● ASSIGNED TASK:
Retype exactly the lines from the one that contains "You are a GUI" through the end of the listing, both included, but not the pictures.
=-=-=-=-=
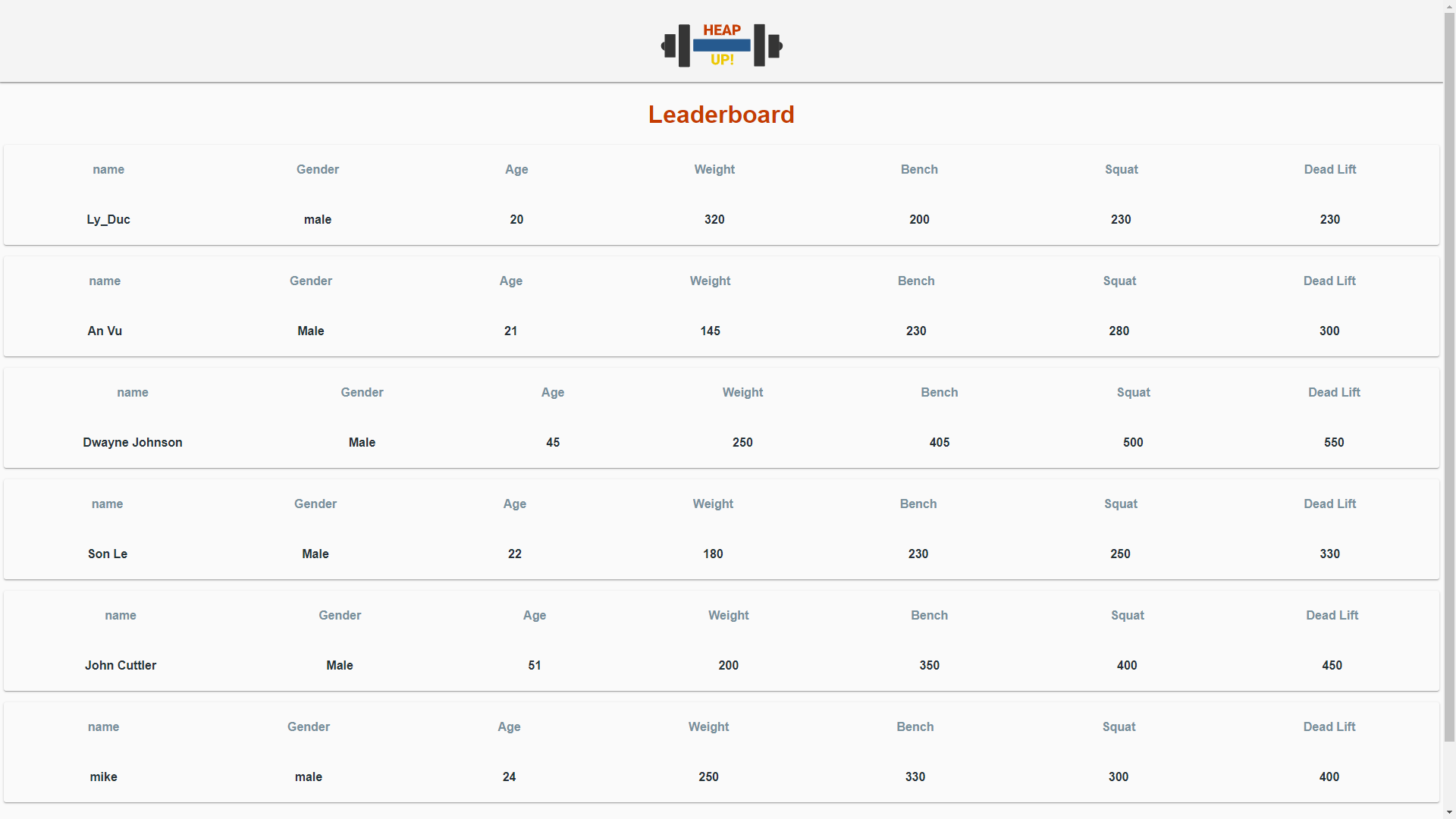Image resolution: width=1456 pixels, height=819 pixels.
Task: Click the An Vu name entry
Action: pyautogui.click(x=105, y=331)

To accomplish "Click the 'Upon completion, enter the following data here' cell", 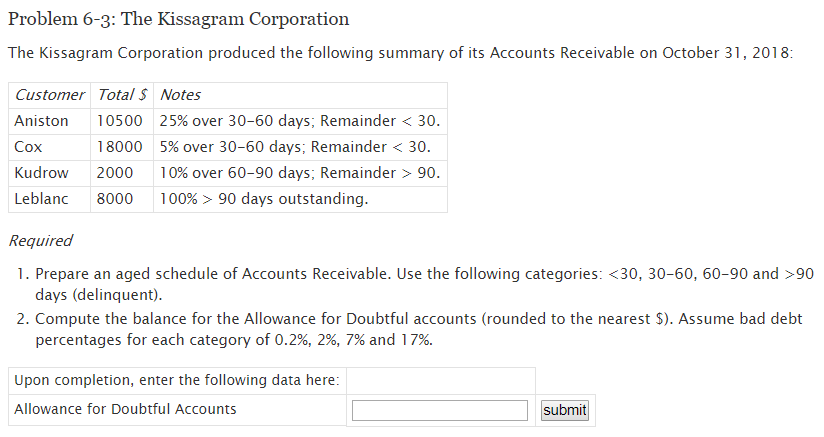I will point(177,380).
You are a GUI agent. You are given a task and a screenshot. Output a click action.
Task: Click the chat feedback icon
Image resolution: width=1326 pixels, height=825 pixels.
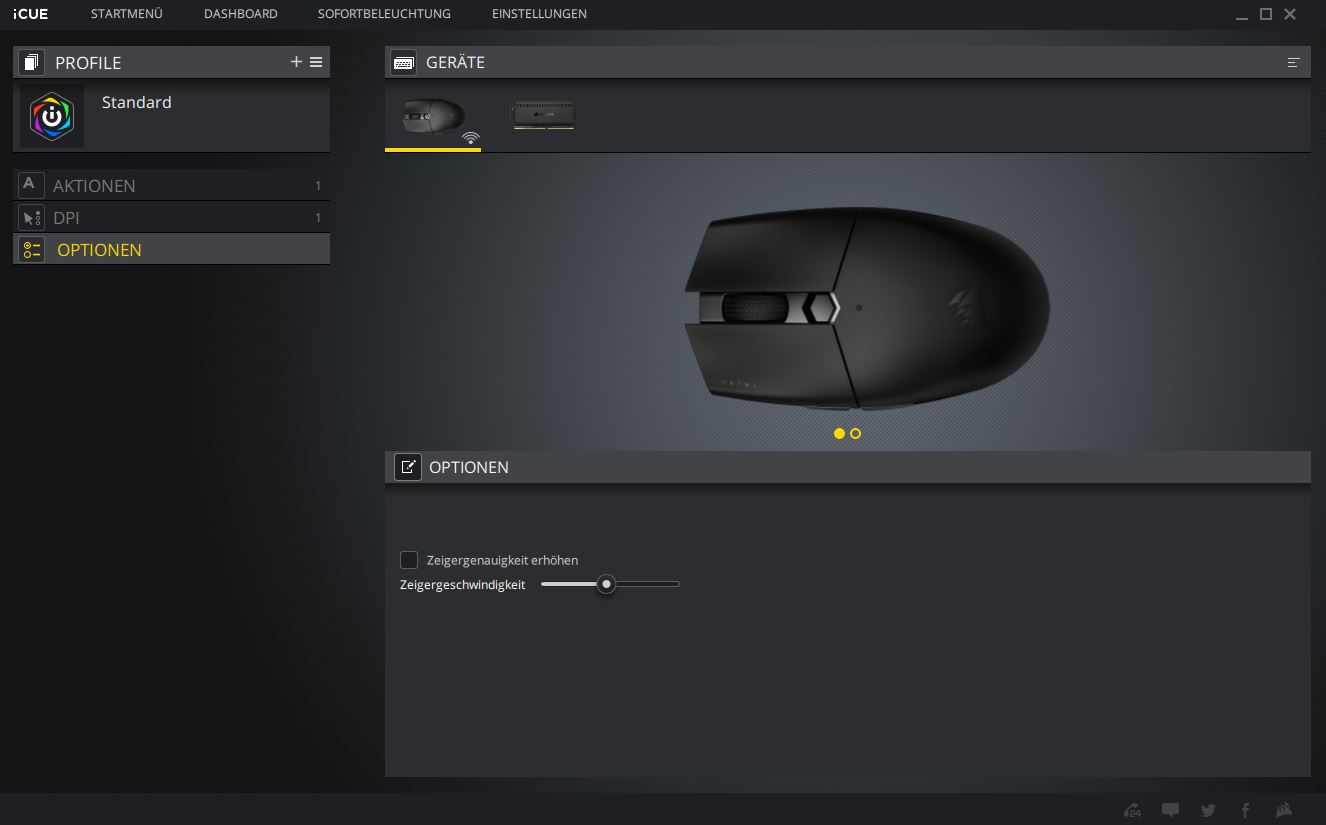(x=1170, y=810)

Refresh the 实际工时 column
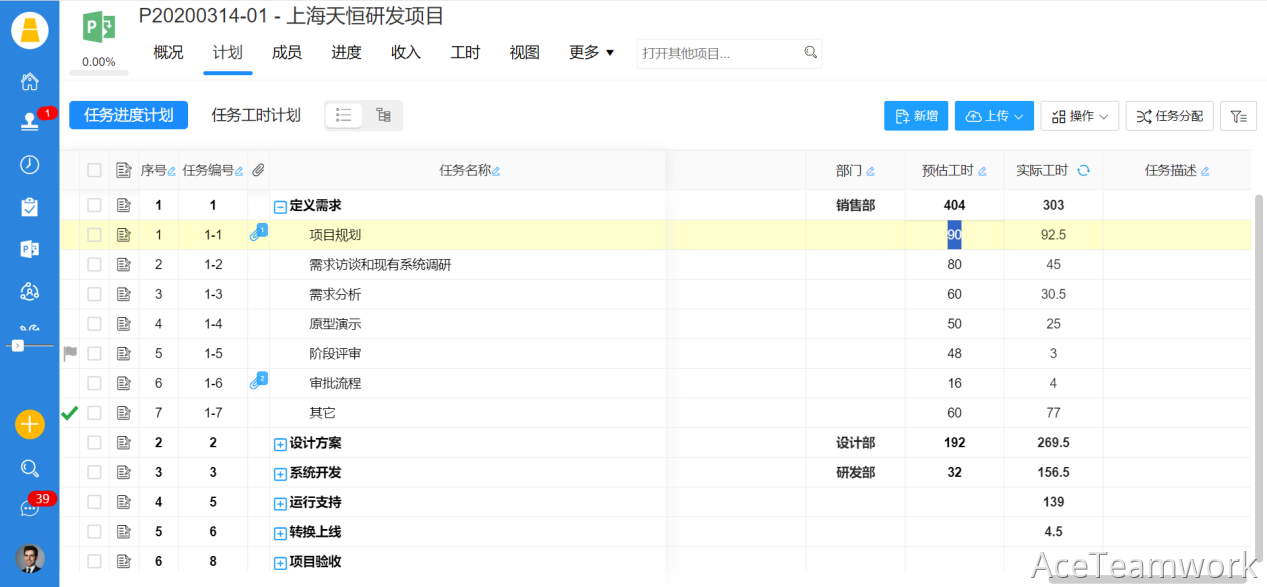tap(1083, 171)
=-=-=-=-=
● ANSWER:
You are a GUI agent. You are given a task and a screenshot. Output a click action.
Task: Click the chat feedback icon
Image resolution: width=1326 pixels, height=825 pixels.
(x=1170, y=810)

Refresh the 实际工时 column
tap(1083, 171)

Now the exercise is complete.